Le 29 février 2016, a pris fin le délai de mise en consultation d’un projet de révision de la loi sur le Tribunal fédéral (LTF). Les Juristes démocrates de Suisse (JDS) ont pris position sur les principales modifications envisagées et se prononcent contre le projet car nous y voyons une aggravation par rapport au droit en vigueur et un abandon de la maxime selon laquelle le Tribunal fédéral garantit une protection juridique individuelle.

Selon une évaluation de la procédure fédérale révisée, l’idée est de réviser la loi dans le but de renforcer le Tribunal fédéral et de le décharger des cas de moindre importance. En même temps, le projet prévoit des réserves essentielles dans tous les domaines du droit, ce qui est expliqué par la volonté de créer une autre possibilité d’accès dans toutes les sortes de procédures de recours. Ainsi, les recours qui soulèvent « une question juridique de principe » ou qui concernent « un cas particulièrement important » pourraient toujours être portés devant le Tribunal fédéral.

Cette contradiction apparente entre la décharge du tribunal et la prétendue extension de la protection juridique ne peut être interprétée que dans le sens où le Tribunal fédéral n’entrera effectivement que rarement en matière sur des recours en se basant sur cette clause d’exception. Cela correspond du reste à la jurisprudence actuelle (notamment ATF 133 III 493) selon laquelle la notion de « question juridique de principe doit être interprétée de manière très restrictive ».
Dans leur recours, les justiciables seraient tenus d’exposer pourquoi il s’agit d’une question juridique de principe et il sera très difficile de prévoir si le Tribunal fédéral entrera en matière sur le recours ou pas. Le fait que le Tribunal fédéral pourrait presque choisir les recours qu’il veut traiter n’est pas non plus favorable à la sécurité du droit.

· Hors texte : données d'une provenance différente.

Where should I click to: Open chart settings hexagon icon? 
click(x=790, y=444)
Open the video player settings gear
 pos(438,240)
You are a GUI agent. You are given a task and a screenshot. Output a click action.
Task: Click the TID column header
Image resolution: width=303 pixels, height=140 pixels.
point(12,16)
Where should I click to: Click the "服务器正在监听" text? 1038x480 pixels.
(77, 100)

Cette ouverture mise en avant ne saurait en aucun cas compenser les restrictions introduites.
Il est prévu de supprimer l’instrument du recours constitutionnel subsidiaire bien que les motifs de son maintien restent intacts et que cette voie de droit n’entraîne aucune surcharge du tribunal. Les étrangères et étrangers autorisé-e-s à séjourner en Suisse depuis moins de dix ans ou pas encore au bénéfice d’une autorisation d’établissement sont défavorisé-e-s par le projet qui leur enlève l’accès au Tribunal fédéral également lorsqu’est en cause leur droit de séjour. Une telle inégalité de traitement ne se justifie pas. De même, les décisions de droit pénal portant sur une amende jusqu’à 5'000.00 francs seraient en principe exclues du recours en matière pénale. La qualité pour recourir des personnes lésées qui ne sont pas des victimes au sens de la loi sur l’aide aux victimes serait restreinte et les recours contre d’autres décisions cantonales sur recours ressenties comme très importantes ne seraient plus recevables.

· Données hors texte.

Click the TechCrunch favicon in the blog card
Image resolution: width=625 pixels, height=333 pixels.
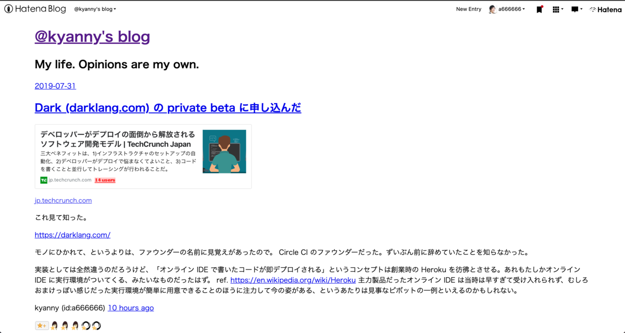[43, 180]
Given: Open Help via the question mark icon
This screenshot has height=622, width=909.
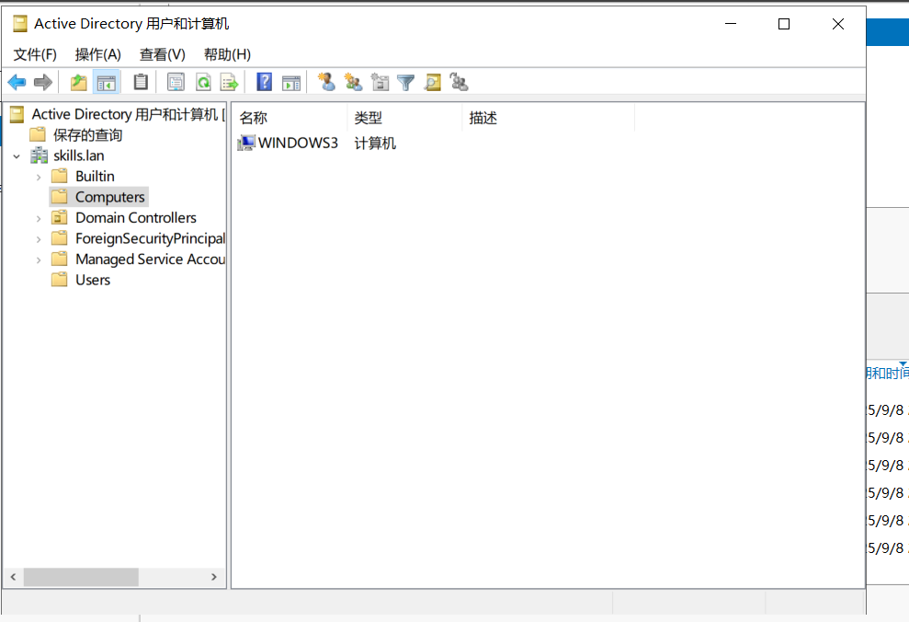Looking at the screenshot, I should (265, 83).
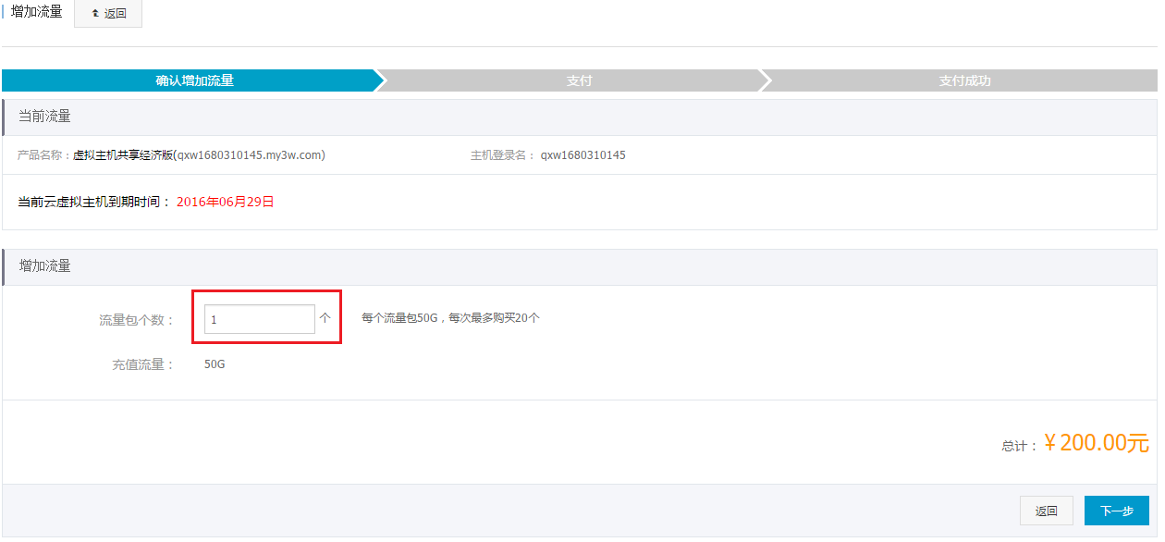
Task: Click the 个 unit label beside the input
Action: (x=325, y=318)
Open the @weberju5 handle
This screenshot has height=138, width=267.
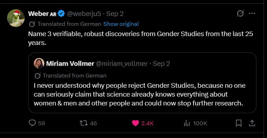point(84,14)
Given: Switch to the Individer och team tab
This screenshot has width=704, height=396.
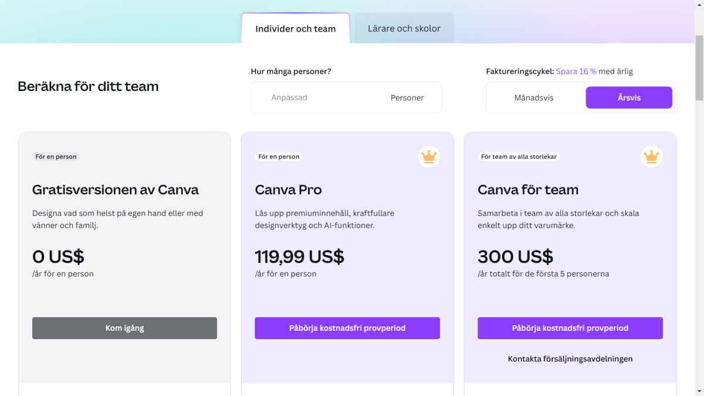Looking at the screenshot, I should point(295,28).
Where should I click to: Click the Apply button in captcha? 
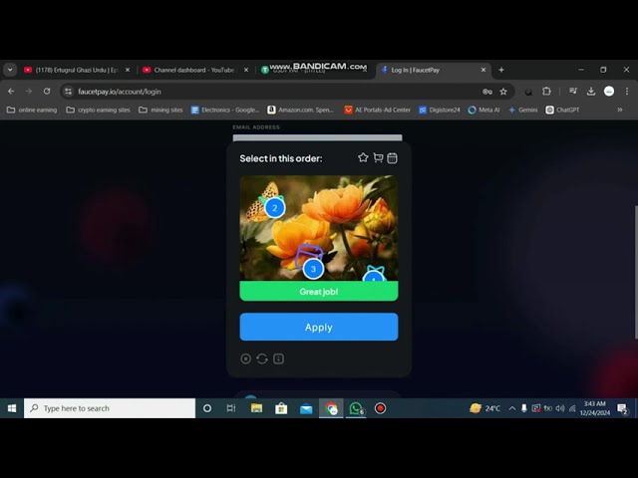318,327
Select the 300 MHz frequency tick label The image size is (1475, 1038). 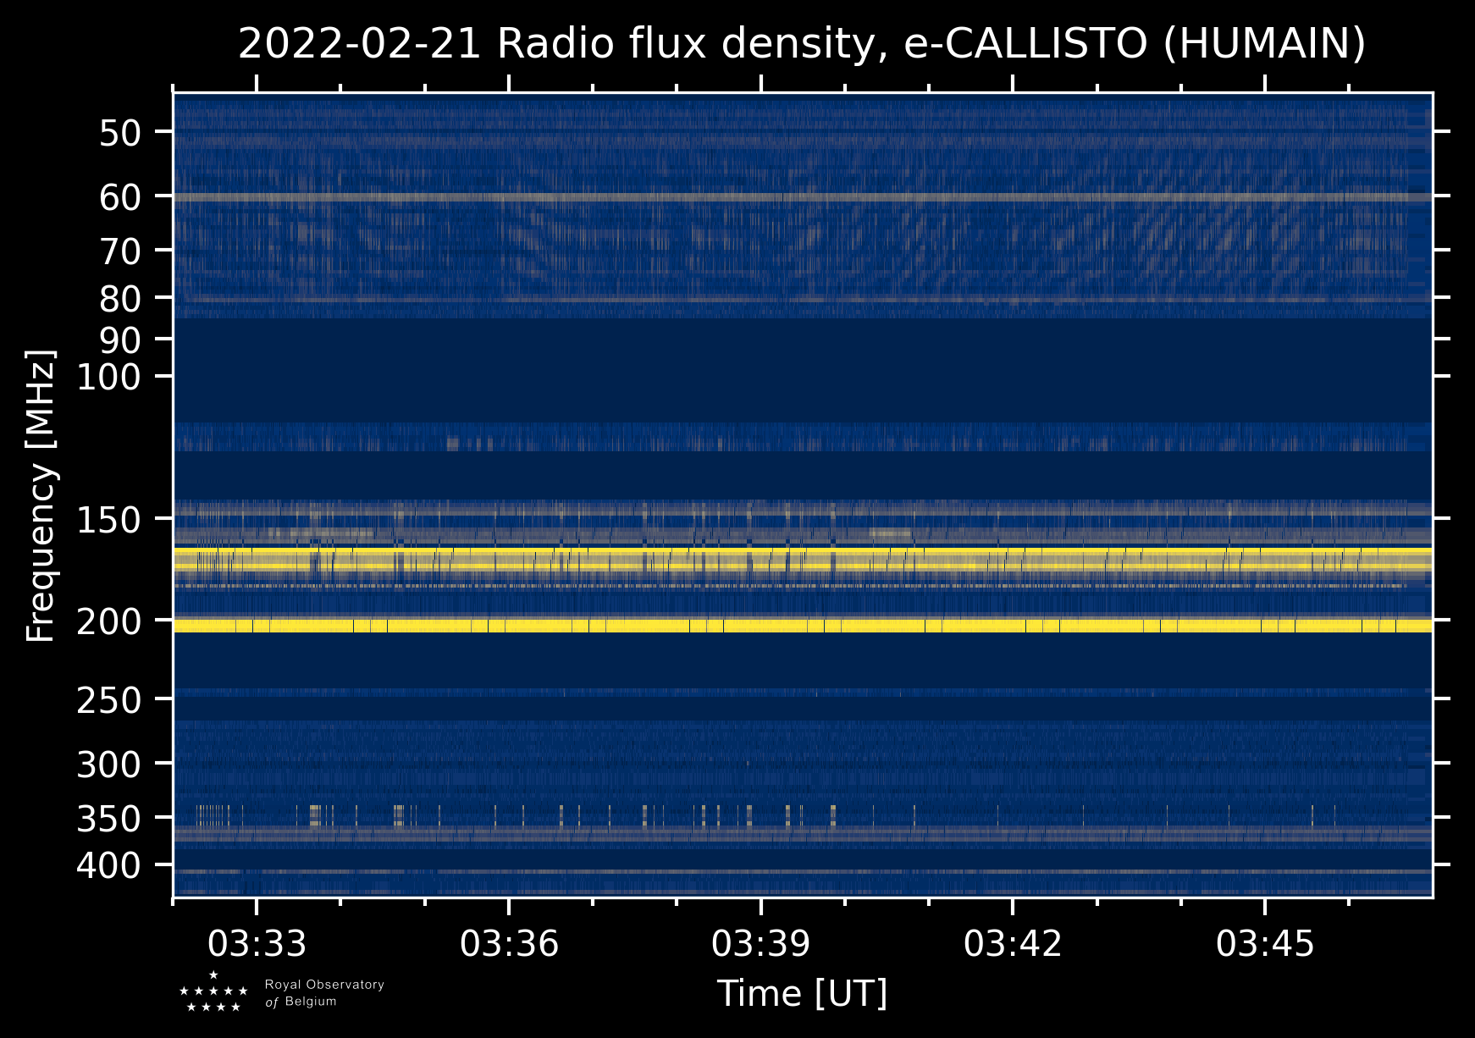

Enfin, le projet contient de nouvelles réglementations selon lesquelles l’instance précédente pourrait fortement influencer la possibilité du recours au Tribunal fédéral. Par exemple, dans le domaine de l’asile, le Tribunal administratif fédéral en tant qu’instance précédente devrait pouvoir participer à la détermination de la recevabilité du recours au Tribunal fédéral. Dans le domaine du droit pénal, le recours au Tribunal fédéral ne devrait être recevable que pour autant que l’instance précédente ait rendu une décision matérielle.

Il est important que nous examinions ce projet plus en détail, que nous continuions à participer au débat le concernant et que nous opposions une alternative pertinente aux restrictions de la protection juridique qu’il envisage.